Special Meeting: Collaborative Research: Affine Hecke algebras, the Langlands Program, Conformal Field Theory and Matrix Models
Massachusetts Institute Of Technology, Cambridge MA
Investigators
Abstract
The conference ``Affine Hecke algebras, Langlands program, conformal field theory, and matrix models'' will bring together a diverse group of leading mathematicians and physicists and young researchers, to discuss striking recent developments in these fields, and allow experts in one of them to learn about the others. The conference will consist of three parts: 1) Affine Hecke algebras (1 week) 2) Langlands program (1 week) 3) conformal field theory and matrix models (2 weeks). There are numerous and deep connections between these areas, some of which were found quite recently. To explore these connections is one of the main goals of the conference. Some of the topics to be discussed in the conference are: representations of affine and double affine Hecke algebras; cyclotomic Hecke algebras; Macdonald theory; geometric representation theory; representations of double loop groups; representations of affine Lie algebras at the critical level; representations of p-adic groups; geometric Langlands conjectures and their connections to string theory; Seiberg-Witten theory; AdS-CFT correspondence; relations between matrix models and string theory. The Langlands program, formulated by R. Langlands in 1967 in his letter to A. Weil, is a far-reaching program deeply connecting representation theory and number theory. It is crucial for understanding central number-theoretic objects called automorphic forms.

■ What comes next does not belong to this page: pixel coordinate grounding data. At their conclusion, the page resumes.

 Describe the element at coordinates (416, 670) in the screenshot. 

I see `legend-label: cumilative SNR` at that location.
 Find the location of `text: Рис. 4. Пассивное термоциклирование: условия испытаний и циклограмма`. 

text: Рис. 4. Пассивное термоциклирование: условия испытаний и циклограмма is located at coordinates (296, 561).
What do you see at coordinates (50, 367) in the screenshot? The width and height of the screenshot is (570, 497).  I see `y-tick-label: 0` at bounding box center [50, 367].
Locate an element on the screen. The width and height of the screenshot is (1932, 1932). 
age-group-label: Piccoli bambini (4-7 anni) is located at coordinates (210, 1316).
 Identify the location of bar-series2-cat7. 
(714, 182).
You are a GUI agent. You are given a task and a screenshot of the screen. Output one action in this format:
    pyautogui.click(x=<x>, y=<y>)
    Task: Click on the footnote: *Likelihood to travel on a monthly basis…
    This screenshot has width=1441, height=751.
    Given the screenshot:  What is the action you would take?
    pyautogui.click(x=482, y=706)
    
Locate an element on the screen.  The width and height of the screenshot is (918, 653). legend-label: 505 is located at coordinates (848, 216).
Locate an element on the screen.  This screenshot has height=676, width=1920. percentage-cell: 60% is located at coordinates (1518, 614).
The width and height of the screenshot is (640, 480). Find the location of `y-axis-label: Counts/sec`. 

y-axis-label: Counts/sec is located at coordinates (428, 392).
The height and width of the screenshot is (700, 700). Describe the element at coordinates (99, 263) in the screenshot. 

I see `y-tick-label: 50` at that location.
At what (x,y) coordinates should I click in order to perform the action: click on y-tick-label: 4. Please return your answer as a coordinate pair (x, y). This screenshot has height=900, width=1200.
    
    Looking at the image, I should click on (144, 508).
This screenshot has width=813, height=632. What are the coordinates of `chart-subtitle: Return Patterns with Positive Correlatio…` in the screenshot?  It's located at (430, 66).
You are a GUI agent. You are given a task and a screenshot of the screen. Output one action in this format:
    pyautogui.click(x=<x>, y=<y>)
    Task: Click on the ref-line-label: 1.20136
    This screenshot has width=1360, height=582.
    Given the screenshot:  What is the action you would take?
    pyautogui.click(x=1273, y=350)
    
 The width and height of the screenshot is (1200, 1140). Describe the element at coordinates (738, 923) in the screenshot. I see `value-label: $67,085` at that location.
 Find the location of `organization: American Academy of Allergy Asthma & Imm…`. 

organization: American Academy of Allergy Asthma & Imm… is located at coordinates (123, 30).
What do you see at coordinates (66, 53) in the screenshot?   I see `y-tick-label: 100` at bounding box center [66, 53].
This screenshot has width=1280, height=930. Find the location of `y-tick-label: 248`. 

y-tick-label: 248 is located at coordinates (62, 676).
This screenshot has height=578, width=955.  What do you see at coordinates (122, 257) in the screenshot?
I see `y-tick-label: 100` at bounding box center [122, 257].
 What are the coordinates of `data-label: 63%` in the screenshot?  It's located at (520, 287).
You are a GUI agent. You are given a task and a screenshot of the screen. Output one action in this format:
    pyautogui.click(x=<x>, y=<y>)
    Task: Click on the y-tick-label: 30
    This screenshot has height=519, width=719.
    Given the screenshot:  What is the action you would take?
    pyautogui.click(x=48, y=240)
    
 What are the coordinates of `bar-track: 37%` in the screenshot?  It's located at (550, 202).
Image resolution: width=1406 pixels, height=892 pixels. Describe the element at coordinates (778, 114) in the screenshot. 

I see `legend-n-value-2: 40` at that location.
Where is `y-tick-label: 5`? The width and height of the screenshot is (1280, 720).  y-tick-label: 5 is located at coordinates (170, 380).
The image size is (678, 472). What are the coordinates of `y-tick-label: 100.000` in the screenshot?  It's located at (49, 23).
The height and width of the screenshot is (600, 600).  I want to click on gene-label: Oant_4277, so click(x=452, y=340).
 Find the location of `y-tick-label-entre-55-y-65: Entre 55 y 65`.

Affine Hecke algebras are algebraic structures which play a crucial role in the Langlands program. Conformal field theories are physical models for the behavior of quantum particles, which are especially tractable mathematically, because of presence of a large amount of symmetry, called conformal symmetry. Such theories (in two spacetime dimensions) are also important in formulating the basics of string theory. Matrix models is essentially a branch of probability theory, dealing with properties of random matrices. However, it recently turned out that they have deep applications to string theory. In the last 10 years, there has been significant progress in all four areas, and it became clear that they are intimately related. The conference is designed to help experts and young researchers (including many women and minorities) to explore this progress and connections.